一揆考

現代都市批判の実践本(として読みたい)

貧乏人大反乱―生きにくい世の中と楽しく闘う方法

貧乏人大反乱―生きにくい世の中と楽しく闘う方法

高円寺にあるリサイクルショップ「素人の乱」(最近大阪西成にも支店ができたらしい)の店長松本さんの本。デモやら暴動をそこらで起こしてる運動家みたいな人が、出自、運動へのめりこむ契機、いままでの具体例、なんかを綴ったエッセイのようなもの。面白いのはかつての「一揆」を参照しながら、デモや暴動そのものを一時的にできる離散的な集合体としてとらえているところ。都市の住みにくさに急ごしらえの「百姓軍団」が挑んで潰されるという、小難しい話のまったく出てこない一冊。2時間くらいで読める。
ちなみになぜ唐突にこの本かというと、立ち読みしたと言うのもあるのだけど、QueryCruiseでの南後先生によるシチュアシオニストに関するレクチャーのレポートを書いていたからでもある。
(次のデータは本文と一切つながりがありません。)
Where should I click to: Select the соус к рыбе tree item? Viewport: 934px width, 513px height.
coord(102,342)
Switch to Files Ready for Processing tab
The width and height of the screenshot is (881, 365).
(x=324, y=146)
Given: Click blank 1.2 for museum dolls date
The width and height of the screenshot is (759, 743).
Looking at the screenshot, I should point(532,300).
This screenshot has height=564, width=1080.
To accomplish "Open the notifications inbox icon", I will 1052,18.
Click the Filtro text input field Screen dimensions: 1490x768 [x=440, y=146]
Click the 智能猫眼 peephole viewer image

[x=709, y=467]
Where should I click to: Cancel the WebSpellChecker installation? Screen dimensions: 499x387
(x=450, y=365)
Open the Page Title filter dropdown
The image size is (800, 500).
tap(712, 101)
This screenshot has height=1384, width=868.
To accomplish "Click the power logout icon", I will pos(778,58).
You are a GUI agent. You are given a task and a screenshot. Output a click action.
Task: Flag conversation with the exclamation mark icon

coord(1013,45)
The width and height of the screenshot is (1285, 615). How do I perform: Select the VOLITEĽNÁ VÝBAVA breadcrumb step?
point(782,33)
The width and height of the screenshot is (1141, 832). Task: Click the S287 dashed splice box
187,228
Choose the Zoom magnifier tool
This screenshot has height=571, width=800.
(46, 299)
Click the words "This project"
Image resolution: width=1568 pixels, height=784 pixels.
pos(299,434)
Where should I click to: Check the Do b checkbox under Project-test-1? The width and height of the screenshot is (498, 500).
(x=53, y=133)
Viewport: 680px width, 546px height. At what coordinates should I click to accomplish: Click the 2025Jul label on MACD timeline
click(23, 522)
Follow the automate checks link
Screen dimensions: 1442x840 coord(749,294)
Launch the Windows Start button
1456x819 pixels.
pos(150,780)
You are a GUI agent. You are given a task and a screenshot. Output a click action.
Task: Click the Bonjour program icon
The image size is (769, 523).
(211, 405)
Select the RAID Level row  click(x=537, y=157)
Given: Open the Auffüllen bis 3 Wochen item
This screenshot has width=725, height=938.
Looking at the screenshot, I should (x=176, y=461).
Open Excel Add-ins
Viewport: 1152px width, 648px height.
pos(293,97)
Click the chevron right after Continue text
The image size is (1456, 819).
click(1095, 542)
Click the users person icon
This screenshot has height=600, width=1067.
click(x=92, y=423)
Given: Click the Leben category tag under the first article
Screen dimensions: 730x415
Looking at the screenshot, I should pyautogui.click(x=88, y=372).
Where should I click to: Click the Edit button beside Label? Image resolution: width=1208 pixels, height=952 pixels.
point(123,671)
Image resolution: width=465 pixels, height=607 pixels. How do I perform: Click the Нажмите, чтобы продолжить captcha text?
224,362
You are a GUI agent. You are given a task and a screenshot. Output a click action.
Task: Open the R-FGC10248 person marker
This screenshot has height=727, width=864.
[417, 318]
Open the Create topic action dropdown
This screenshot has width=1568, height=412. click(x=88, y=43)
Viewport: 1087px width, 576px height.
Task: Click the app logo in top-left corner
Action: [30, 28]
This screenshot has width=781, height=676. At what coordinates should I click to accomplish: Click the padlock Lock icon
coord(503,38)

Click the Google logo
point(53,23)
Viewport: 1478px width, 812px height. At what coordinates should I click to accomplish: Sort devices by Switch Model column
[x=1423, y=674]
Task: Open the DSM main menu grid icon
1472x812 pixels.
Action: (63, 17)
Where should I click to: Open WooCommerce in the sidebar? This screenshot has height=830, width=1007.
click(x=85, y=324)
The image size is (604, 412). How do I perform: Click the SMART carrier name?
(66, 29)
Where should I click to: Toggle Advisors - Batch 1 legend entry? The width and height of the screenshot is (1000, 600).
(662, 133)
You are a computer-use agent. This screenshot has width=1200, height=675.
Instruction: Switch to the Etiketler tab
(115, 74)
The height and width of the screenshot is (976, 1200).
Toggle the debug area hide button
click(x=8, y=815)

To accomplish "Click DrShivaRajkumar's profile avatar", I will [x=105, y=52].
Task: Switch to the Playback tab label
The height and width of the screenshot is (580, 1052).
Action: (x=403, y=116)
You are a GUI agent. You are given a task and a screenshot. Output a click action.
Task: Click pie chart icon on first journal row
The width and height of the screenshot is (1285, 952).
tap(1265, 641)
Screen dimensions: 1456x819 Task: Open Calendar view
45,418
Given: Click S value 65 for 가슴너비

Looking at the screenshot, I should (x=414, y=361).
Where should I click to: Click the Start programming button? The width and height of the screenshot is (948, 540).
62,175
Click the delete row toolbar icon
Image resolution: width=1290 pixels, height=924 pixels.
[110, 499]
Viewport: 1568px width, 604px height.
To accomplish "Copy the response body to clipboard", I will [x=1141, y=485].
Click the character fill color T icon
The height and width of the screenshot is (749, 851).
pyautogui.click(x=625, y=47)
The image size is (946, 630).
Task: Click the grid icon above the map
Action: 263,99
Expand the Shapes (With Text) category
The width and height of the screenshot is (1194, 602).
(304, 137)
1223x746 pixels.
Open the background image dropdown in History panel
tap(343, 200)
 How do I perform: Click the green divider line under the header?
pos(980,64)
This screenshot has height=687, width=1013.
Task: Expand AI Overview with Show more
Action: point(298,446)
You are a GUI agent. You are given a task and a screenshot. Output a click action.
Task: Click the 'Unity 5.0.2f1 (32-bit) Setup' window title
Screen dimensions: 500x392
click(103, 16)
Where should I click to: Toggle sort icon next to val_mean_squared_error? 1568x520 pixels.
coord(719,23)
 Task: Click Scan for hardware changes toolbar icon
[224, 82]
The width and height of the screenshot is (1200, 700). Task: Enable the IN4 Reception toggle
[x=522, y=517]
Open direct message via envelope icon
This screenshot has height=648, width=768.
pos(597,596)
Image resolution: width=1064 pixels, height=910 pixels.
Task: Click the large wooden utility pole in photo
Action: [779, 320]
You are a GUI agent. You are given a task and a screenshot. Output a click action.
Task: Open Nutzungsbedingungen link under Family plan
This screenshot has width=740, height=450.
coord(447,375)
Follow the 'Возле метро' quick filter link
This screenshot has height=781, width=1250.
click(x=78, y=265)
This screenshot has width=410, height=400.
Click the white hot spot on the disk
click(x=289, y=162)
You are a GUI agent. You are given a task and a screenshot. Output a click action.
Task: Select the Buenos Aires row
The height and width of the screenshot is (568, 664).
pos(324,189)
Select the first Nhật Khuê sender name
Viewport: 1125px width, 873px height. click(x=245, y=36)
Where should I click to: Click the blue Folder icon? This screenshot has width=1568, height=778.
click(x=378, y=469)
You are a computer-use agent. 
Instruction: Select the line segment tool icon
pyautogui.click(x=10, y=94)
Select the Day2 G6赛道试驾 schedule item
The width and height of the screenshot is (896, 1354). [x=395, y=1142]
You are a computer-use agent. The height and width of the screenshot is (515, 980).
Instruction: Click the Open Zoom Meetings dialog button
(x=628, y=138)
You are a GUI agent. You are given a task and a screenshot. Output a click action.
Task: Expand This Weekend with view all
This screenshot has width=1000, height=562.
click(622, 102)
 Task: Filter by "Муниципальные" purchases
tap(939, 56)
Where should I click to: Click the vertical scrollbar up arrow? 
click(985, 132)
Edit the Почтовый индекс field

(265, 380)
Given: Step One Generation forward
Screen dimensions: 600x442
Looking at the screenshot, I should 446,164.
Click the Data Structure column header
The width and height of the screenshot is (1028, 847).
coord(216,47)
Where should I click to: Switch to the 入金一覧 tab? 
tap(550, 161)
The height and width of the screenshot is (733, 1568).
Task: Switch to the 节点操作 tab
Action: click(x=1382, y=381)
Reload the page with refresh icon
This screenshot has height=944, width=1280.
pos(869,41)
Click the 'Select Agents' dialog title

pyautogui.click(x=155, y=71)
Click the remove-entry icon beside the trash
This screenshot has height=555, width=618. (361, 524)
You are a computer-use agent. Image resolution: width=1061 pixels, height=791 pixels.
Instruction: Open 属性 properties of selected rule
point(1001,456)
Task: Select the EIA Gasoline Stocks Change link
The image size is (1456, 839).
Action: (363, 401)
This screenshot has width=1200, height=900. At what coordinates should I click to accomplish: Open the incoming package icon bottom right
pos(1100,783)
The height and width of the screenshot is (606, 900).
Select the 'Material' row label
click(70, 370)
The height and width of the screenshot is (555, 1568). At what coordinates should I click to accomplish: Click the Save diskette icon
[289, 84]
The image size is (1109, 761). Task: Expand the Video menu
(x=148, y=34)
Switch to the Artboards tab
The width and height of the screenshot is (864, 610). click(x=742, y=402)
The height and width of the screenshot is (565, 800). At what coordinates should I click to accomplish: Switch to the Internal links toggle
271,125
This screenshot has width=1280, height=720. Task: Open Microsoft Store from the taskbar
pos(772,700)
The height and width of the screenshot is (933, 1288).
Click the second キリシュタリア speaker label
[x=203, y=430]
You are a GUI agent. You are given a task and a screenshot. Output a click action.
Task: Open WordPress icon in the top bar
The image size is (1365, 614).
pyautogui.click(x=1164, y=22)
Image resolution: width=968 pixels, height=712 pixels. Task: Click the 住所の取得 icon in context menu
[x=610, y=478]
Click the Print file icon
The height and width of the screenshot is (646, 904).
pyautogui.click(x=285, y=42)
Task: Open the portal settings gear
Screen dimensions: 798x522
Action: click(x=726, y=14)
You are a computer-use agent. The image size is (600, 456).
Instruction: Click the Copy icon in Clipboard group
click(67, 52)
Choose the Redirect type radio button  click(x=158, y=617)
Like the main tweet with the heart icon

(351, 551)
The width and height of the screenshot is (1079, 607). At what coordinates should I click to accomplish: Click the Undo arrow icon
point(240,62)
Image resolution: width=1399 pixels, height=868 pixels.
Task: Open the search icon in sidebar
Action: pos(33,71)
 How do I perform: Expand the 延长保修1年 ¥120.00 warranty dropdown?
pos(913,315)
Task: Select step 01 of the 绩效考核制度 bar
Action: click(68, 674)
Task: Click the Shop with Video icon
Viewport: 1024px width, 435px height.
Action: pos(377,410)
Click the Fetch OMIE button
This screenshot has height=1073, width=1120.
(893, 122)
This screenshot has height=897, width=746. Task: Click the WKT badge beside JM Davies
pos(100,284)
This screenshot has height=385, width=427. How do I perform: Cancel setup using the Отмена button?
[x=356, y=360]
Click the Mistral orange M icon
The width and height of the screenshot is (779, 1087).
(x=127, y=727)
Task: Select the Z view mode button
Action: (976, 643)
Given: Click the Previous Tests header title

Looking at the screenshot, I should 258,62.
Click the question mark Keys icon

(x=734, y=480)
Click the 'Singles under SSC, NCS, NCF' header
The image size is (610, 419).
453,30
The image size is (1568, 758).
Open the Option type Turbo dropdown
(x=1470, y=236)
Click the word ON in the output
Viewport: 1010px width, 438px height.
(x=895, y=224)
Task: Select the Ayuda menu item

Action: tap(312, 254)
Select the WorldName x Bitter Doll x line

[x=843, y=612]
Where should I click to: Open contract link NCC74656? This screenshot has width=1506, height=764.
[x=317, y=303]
彼らが「発見」された1980年代以降の文脈はさておき、結成当初の1950年代後半から1960年代の社会的背景(「貧困層の都心からの排除」「郊外化、ニュータウン建設」「路地の消滅」「視覚偏重の都市経験」、現代にあらず。50年前のこと!)に対する批判的意識のもとに、「都市の使い方」を実践で問うた芸術家軍団である。

ただ松本氏の運動に特徴的な点は、メンバーがまったく不定(3人から数百人)であること、そして各運動で掲げる大儀を必ずしも目的とはしていないということ。要するに「誰でもゴチャっと騒げる空間」がその過程で生まれてくることをよしとしているようにも感じるのである。もちろんこのあたりに気持ちの悪さと危険性を感じる人もいるだろうけど、常に「敗北」を意識しながら「徒花咲かす」こと、それもひとつの大きな徒花ではなく、小さくたくさんの徒花が各所で咲き散っているのはむしろ健全なんじゃないだろうか。